鷹村が拳を突き上げると、ジムの面々も「おう!」と威勢よく声を合わせた。

 

 

 

 

 

 

 

 

 

 

 

 

「……え、あの……そのことなんだけど」

 

盛り上がってどこで送別会をするか話している仲間たちに、獅子御は視線を泳がせ、首の後ろをぽりぽりとかいた。

 

その仕草に、場の空気が微妙にざわめく。

 

「渡米は一年後で……あれ?会長に聞いてなかった?準備に時間もらったし、それまでここでトレーナー補佐や事前の勉強をするつもりなんだけど……」

 

一瞬、音が消えた。誰かの喉がごくりと鳴る音だけが響く。

 

木村がぽかんと口を開け、青木は「え?」と間抜けな声を漏らす。

 

宮田は眉をわずかに上げただけだが、その横顔も驚きを隠せていない。

 

伊達に至っては、ただ無言で顔を手で覆っていた。

 

重い沈黙が、ジム全体を覆う。

 

そして……。

 

「はぁあああああ!?」

 

鷹村の怒号が天井を突き抜けた。

 

「ジジィ!なんでそれ先に言わねぇんだよ!」

 

「す、すまん。わ、忘れとったわ!」

 

開き直る鴨川に、木村と青木が同時に眉をひそめる。

 

「おかげで送別ムードになっちまったじゃないすか!」

 

「返せよ俺らの涙返して!」

 

宮田までもが腕を組み、ため息をつくしかなかった。

 

「うるさいわい!人間、忘れることぐらいある!」

 

二人の声が被り、響きがジムの壁で跳ね返る。

 

だが、小物たちの抗議などどこ吹く風。

 

鷹村の脳裏に浮かんだのは「あと一年」という猶予。
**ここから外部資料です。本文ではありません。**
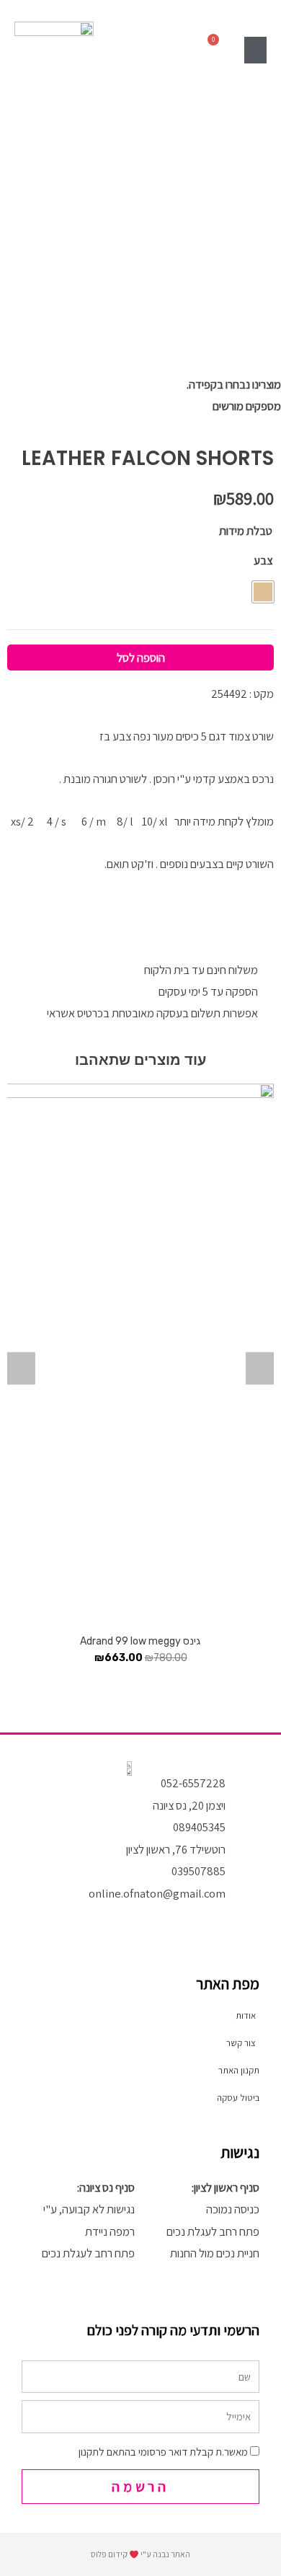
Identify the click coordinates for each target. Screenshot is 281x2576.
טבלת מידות (245, 531)
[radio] (263, 592)
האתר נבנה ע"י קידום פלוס (140, 2554)
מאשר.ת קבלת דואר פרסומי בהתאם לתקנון (163, 2451)
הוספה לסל (141, 657)
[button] (255, 50)
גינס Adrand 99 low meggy (140, 1641)
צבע (263, 560)
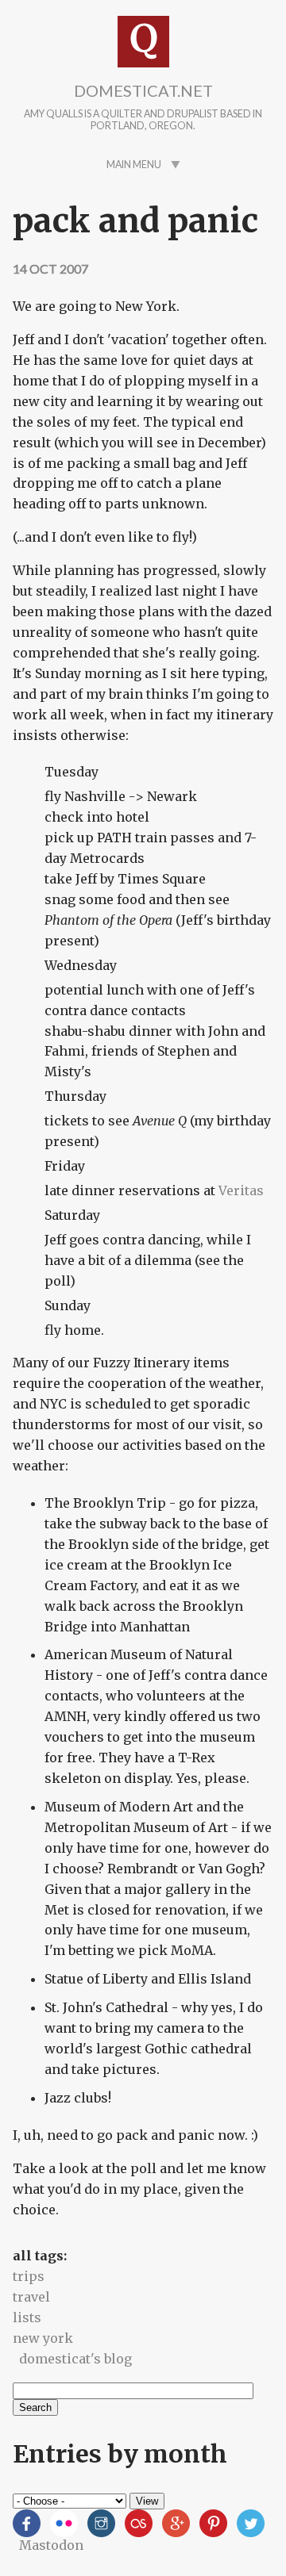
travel (31, 2297)
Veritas (241, 1190)
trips (28, 2276)
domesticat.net (143, 90)
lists (27, 2317)
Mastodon (51, 2545)
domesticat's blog (75, 2359)
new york (43, 2338)
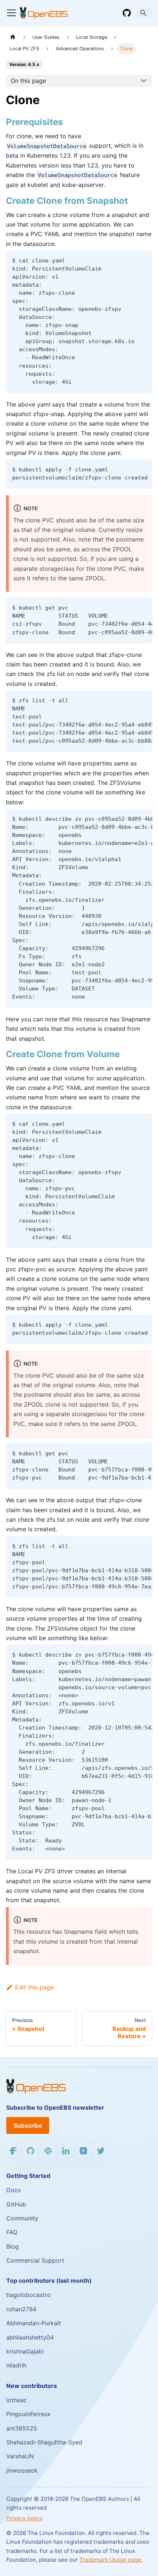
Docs (13, 2190)
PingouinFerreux (28, 2414)
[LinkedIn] (65, 2150)
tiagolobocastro (28, 2294)
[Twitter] (101, 2150)
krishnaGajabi (25, 2351)
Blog (12, 2246)
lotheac (16, 2400)
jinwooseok (22, 2470)
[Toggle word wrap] (129, 468)
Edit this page (34, 1987)
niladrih (16, 2365)
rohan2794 (21, 2309)
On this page (28, 80)
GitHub (16, 2204)
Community (22, 2218)
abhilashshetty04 (30, 2337)
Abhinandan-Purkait (33, 2323)
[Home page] (13, 37)
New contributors (31, 2385)
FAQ (11, 2232)
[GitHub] (126, 12)
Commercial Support (35, 2260)
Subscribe (28, 2125)
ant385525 (21, 2428)
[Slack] (48, 2150)
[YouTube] (83, 2150)
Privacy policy (24, 2518)
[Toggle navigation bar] (11, 12)
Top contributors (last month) (49, 2280)
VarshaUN (20, 2456)
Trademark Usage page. (111, 2559)
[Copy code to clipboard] (143, 259)
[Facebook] (12, 2150)
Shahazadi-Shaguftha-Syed (44, 2442)
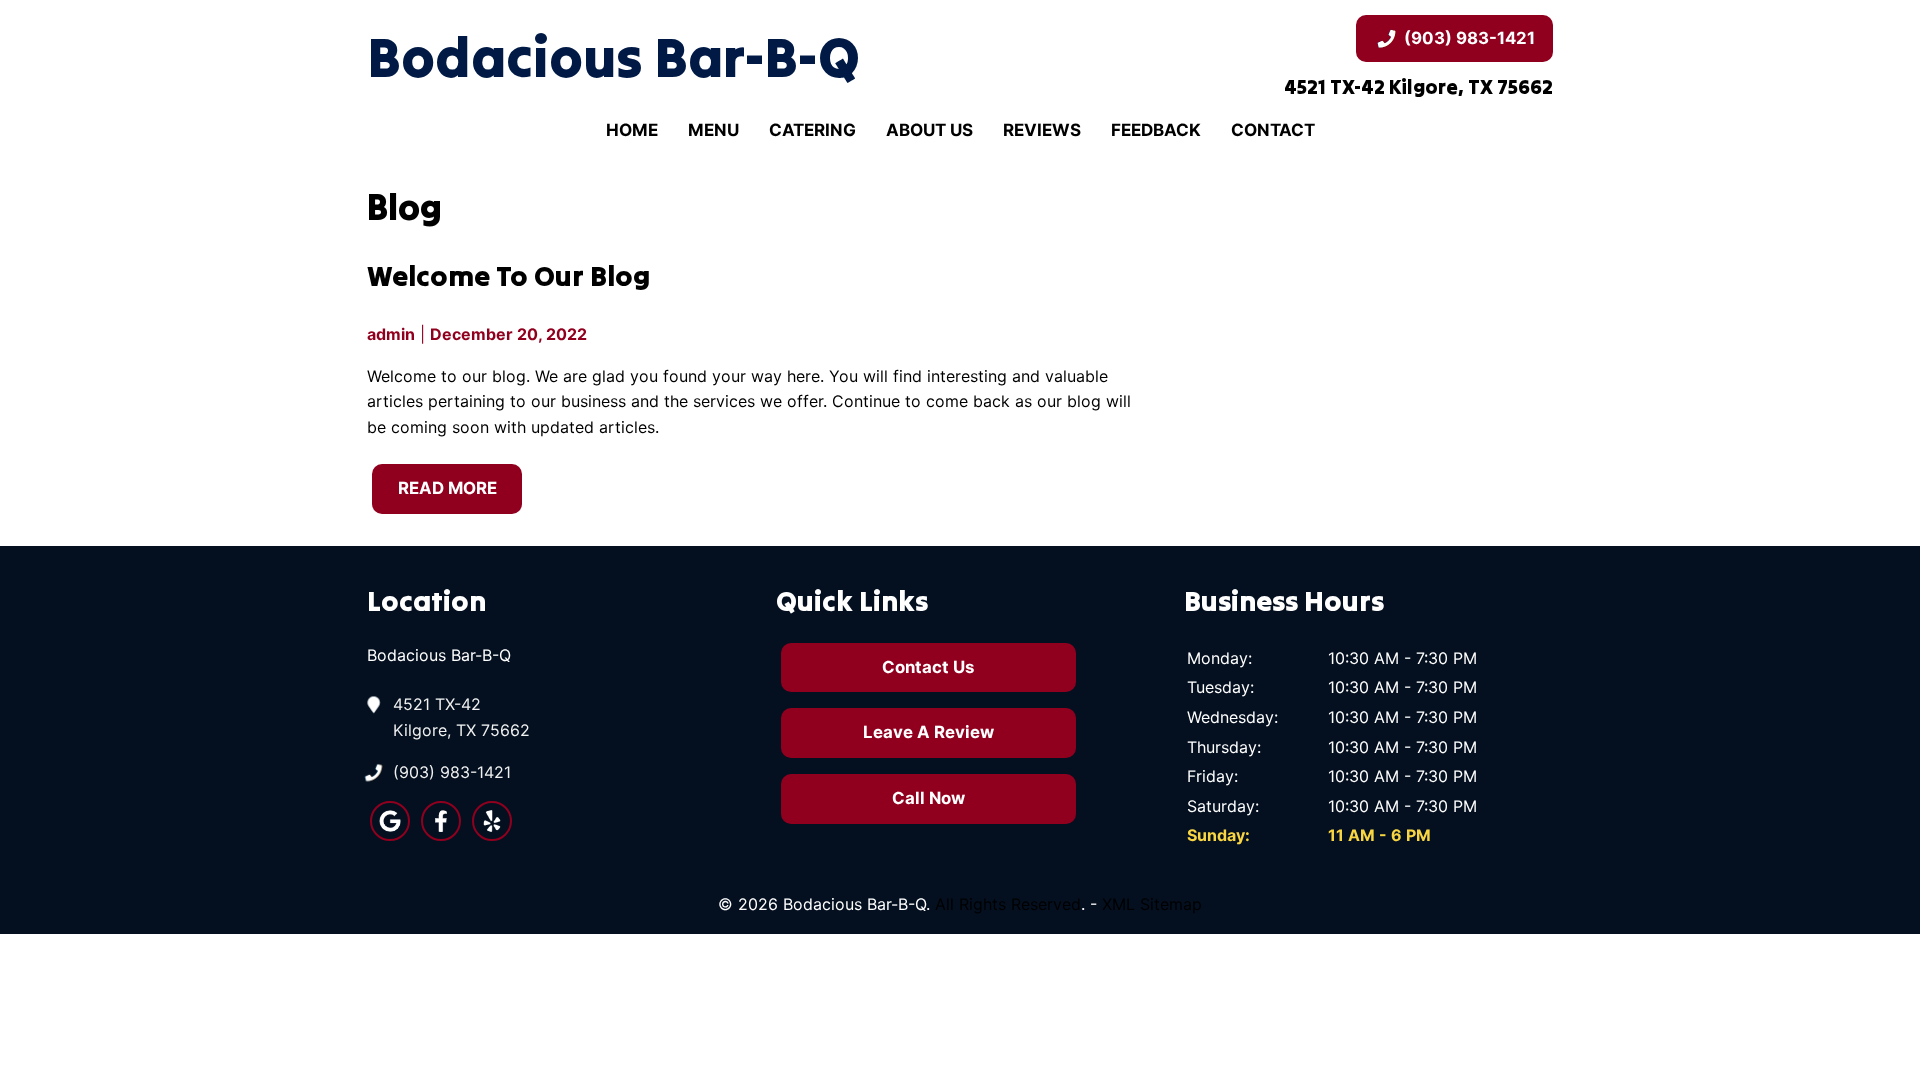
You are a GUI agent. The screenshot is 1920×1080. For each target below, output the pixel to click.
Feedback (1156, 130)
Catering (812, 130)
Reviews (1042, 130)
獲物を見つけた獣のようにギラリと目が光り、獅子御へと視線が突き刺さる。

 

「そうだ!誠司!テメェあと一年あるなら毎日スパーやるぞコラァ!」

 

声は怒鳴りというよりも、挑戦状を叩きつける咆哮だった。

 

「馬鹿者!あんな戦いを毎日してたら命が幾つあっても足りんわ!第一、貴様は減量もしなければならんのじゃぞ!」

 

会長が必死に制するが、鷹村は鼻で笑い、口元を吊り上げる。

 

「だったら獅子御も同じ階級まで減量だコラァ!」

 

「鬼かアンタは!?」

 

「俺様だぁああ!!」

 

吠えた瞬間、鷹村の両腕が左右に伸び、近くにいた木村と青木を容赦なく巻き込む。

 

片腕で首を引っ掛け、もう片腕で脇を抱える。三人が取っ組み合うたび、ギシギシと床が軋み、鴨川会長が杖でガンッと鷹村を殴りつけ、「落ち着かんか!」と怒鳴るが、すでに誰も聞いていなかった。

 

そんな騒ぎの渦を、獅子御は少し離れたベンチから眺めていた。

 

肩を軽くすくめ、息を吐く。

 

唇の端に、小さく笑みが浮かぶ。

 

笑みといっても、嘲りではなく――ほんの少し、名残惜しさを隠すための笑み。

 

視線の先では、相変わらず鷹村が木村と青木を引きずり回し、罵声と笑い声が入り混じっている。

 

この喧しさも、あと一年。

 

そう思うと、ジムのざわめきが不思議と愛おしく感じられた。